As always, those preparing to march looked like America, with many races, denominations, and political views represented. Feminists for Life and Atheists for Life mixed with the most Roman of Catholics and the most Genevan of Protestants. A concern for the unborn seemed to bring people together in a way that few other causes could.
All mass movements have factions that debate passionately outside the public spotlight. For the pro-life movement, the end to one of those debates may be in sight. Thanks to a study issued late last year, pro-lifers of all stripes may be able to agree that the twin goals of saving babies and reforming welfare can indeed co-exist-and may even complement each other.
Back in the early- and mid- '90s an unlikely coalition against welfare reform came together. When conservative groups like the Family Research Council and the Heritage Foundation proposed to deny additional cash benefits to unwed mothers who continued to bear children, some pro-lifers were alarmed. On the issue of so-called "family caps," groups such as Catholic Charities and the National Right to Life Committee (NRLC) found themselves strange bedfellows with liberal political machines like the National Abortion Rights Action League (NARAL).
NRLC and NARAL contended that such restrictions would force pregnant welfare recipients to choose between sliding deeper into economic hardship and aborting their new babies. But other pro-lifers insisted family caps would restore to welfare mothers the concept of individual responsibility, and ultimately reduce both illegitimacy and abortion.
New Jersey moved the question from the abstract to the specific when it introduced family caps in August 1993. Now, after more than five years, the debate has at last yielded some data-and the data don't seem to bear out the dire predictions of some. A recent Rutgers University study shows that among New Jersey women receiving Aid to Families with Dependent Children (AFDC), the abortion rate increased slightly just after the family cap was implemented. After the initial jump, however, the abortion rate sank back to its original levels, where it has remained ever since.
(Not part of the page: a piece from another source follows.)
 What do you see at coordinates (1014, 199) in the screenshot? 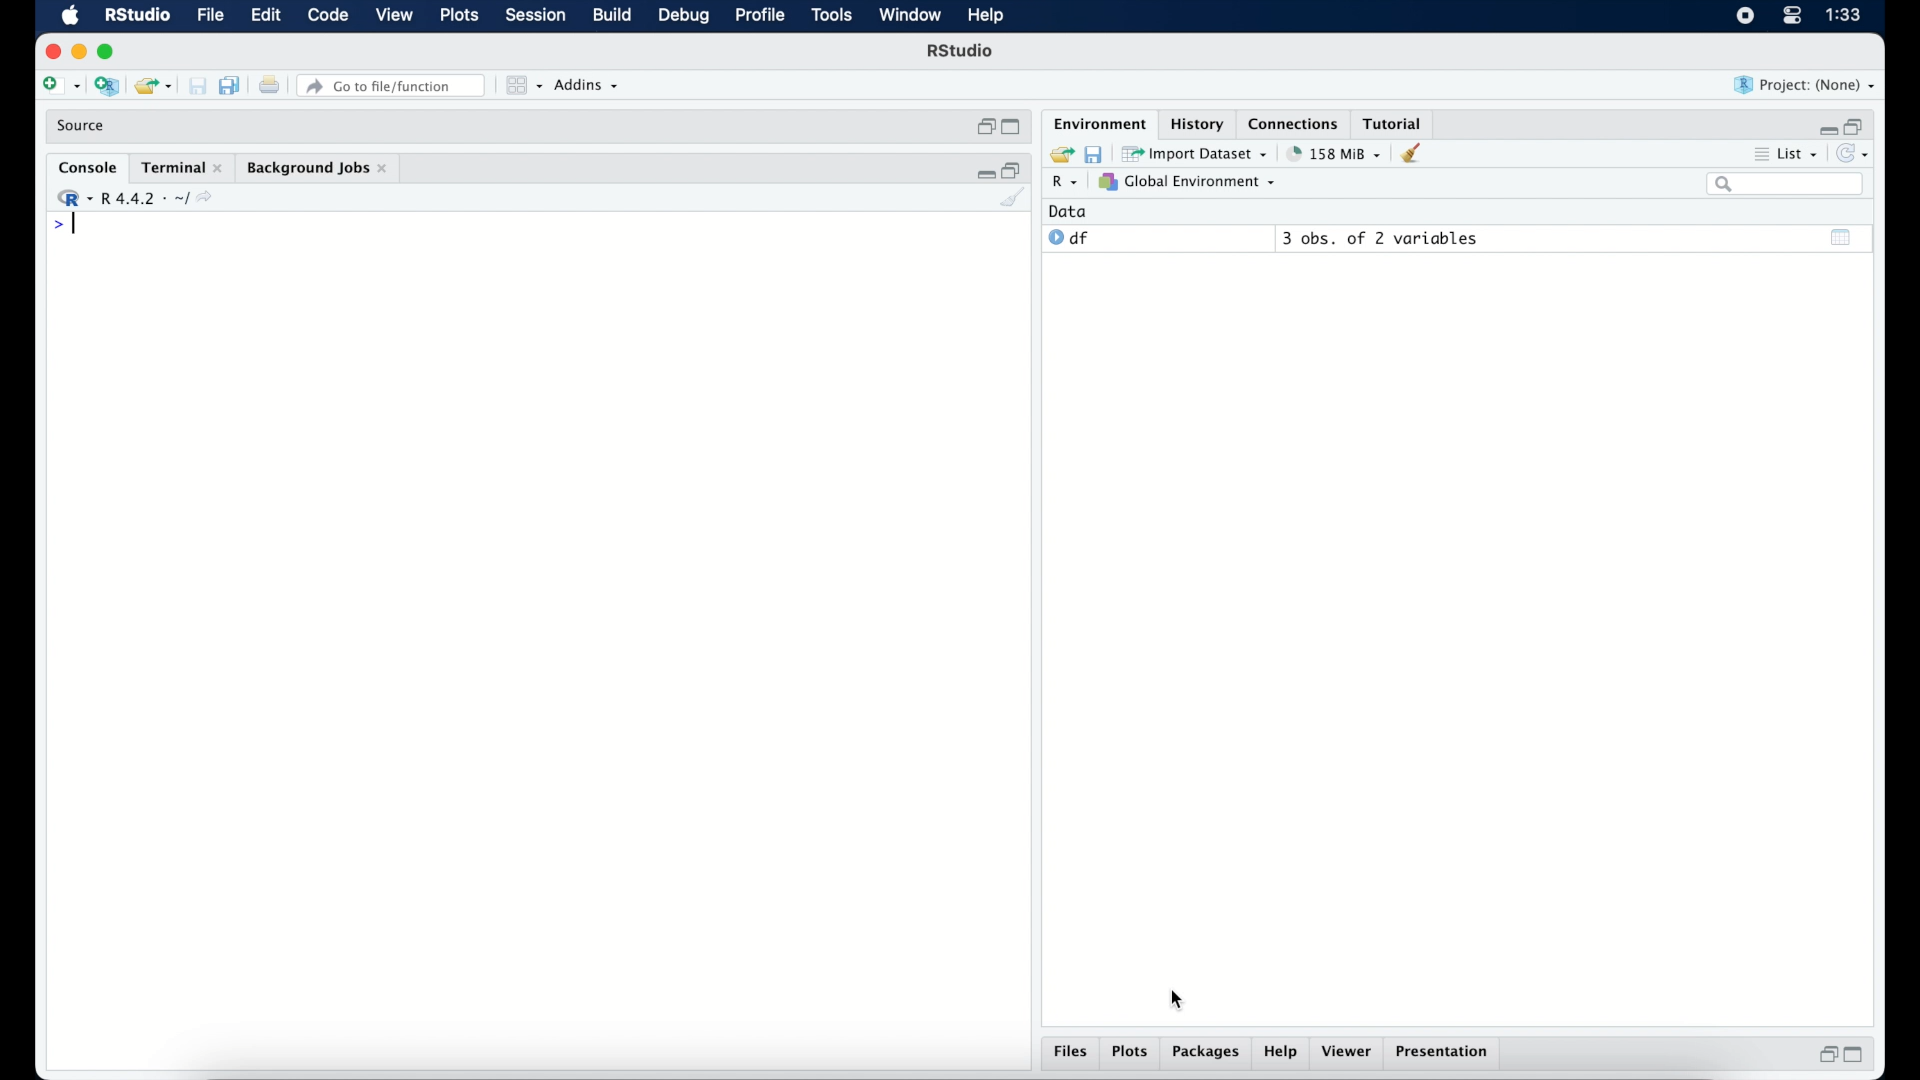
I see `clear console` at bounding box center [1014, 199].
But as reassuring as that news sounds for pro-life welfare reformers, the national picture may be even more encouraging. At least 21 other states have adopted family cap provisions since New Jersey did, and, according to Heritage Foundation policy analyst Robert Rector, both abortions and out-of-wedlock births have dropped in that time.
"Births out-of-wedlock rose in a straight vertical line from the early 1960s up to 1996 at a steady, uninterrupted rate of one percentage point per year," Mr. Rector said. "But in 1996, the same year welfare reform was enacted nationally, that statistic flat-lined, and remained flat through 1997 and 1998. During the same period, abortion rates fell nationally. Clearly 'something' happened. It would be an amazing coincidence if such a monumental, dramatic change had nothing to do with welfare reform."
However, the abortion rate among mothers on AFDC (now re-named Temporary Aid to Needy Families, or TANF) does not seem to hinge on any particular policy tool-including family caps. Welfare analysts in several states have mapped the falling abortion numbers against variables ranging from illegitimacy rates to welfare program work requirements. They found no consistent relationship between the drop in abortions and any specific aspect of welfare reform.
But Mr. Rector does have a theory: "In the mid-'90s, press coverage of illegitimacy and its consequences increased ten-fold, reaching the street level for perhaps the first time in decades," he says. He suggests that the message of greater self-control and personal responsibility caused many young women to take action to avoid pregnancy.
The nationwide decline in abortion rates may not be specifically linked to family caps, but the thunderous debate over that policy tool has apparently pricked the long-dormant public conscience. To the multitude of pro-lifers who converged on Washington Friday, any sign of a public conscience must come as very good news indeed.